Sunday, October 7, 2012

I first read The Graveyard Book a few years ago, before I was blogging. I immediately loved the tone of the book. Gaiman blended the innocence and naïveté of a young boy with the dark atmosphere of a ghost story. I’m re-reading it at a slower pace and I’ve noticed so much more that I love about the book. It’s a coming-of-age story and at its heart it’s about a boy who feels like he doesn’t quite fit in anywhere. That unifying feeling makes the book applicable to just about anyone, but especially young teens.

The first three chapters include How Nobody Came to the Graveyard, The New Friend, and The Hounds of God. The first chapter reminds me so much of The Jungle Book. I know this was an intentional decision on Gaiman’s part to loosely retell that story and I think he did it beautifully. Bod is struggling to figure out his place in the world while being raised in a very foreign environment, just as Mowgli did.

I also think it was interesting to structure the book as a collection of short stories instead of as a seamless novel. Giving us glimpses into Bod’s life as he grows up works wonderfully. Each chapter contains its own little story while at the same time adding pieces to the deeper mystery behind the murder of Bod’s family. I like that some things are implied, not spelled out. We can guess a bit about who Silas is, but we don’t know for sure where he comes from or what he is.

The New Friend chapter broke my heart for Bod. For the first time in his life he finds a living friend. She’s kind and playful and Bod is happy. But circumstances beyond his control end the friendship before it really has a chance to begin. Also, the indigo man and the whole cave were super creepy.

The Hounds of God is probably my least favorite chapter. I still loved the evolution of Bod’s relationship with Miss Lupescu, but not the kidnapping of Bod by the ghouls as much. I do think it was crucial for Bod to realize how much he values his life in the graveyard and this chapter does that. It also reminded me a tiny bit of the dwarves being captured by the trolls in The Hobbit.

Up next week I’ll talk about Chapters 4-6. Thanks again to Carl at Stainless Steel Droppings for hosting this read-along as part of his R.I.P. event!


Sandy Nawrot said...

I read this book right when it came out. I read it aloud to the kids, and my mother was HORRIFIED over the whole thing. It is definitely a bizarre book but we all loved it.

Jeanne said...

I read this once when I was sick ( and hadn't thought of re-reading it, but now that you mention it this might be the time, while recovering from something else.

Enbrethiliel said...


I can't believe I forgot about this book! I'm doing "Burial Grounds" for Locus Focus this month, and of course the cemetery would be right up my alley!

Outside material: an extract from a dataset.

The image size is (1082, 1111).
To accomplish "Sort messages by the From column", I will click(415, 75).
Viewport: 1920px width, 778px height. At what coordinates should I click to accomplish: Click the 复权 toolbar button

Thanks for the reminder. =)

Cheryl @ Tales of the Marvelous said...

I like the comparison to Mowgli--in plot, it is sort of a supernatural Jungle Book! Which, come to think of it, I think was fairly episodic too.

I also love that Gaiman hasn't specified at all just what Silas is--but those little hints are there!

Jenners said...

I will definitely be reading this!

TBM said...

I also thought of the Hobbit when I read that chapter.

Melissa (Avid Reader) said...

Sandy - That is hilarious. I am so bad about figuring out which books are age appropriate for my neices and nephews. Every kid is different so it's hard to tell!

Jeanne - Some books don't offer much on a second read, but this one really has for me.

Enbrethiliel - This would be perfect for that!

Cheryl - I love that he retold Kipling's famous story in such a unique way.

Jenners - I think you'll like it!

TBM - It was really similar.

Vasilly said...

I love this post! The Hounds of God is one of my favorite chapters because it was so creepy! Yes, the New Friend chapter is definitely a heart-breaker. I'm looking forwarding to read next week's post on The Graveyard Book.

Melissa (Avid Reader) said...

Vasilly - It's been good to break the book down slowly. I read it so fast the first time because I loved it, but I'm noticing much more this time around.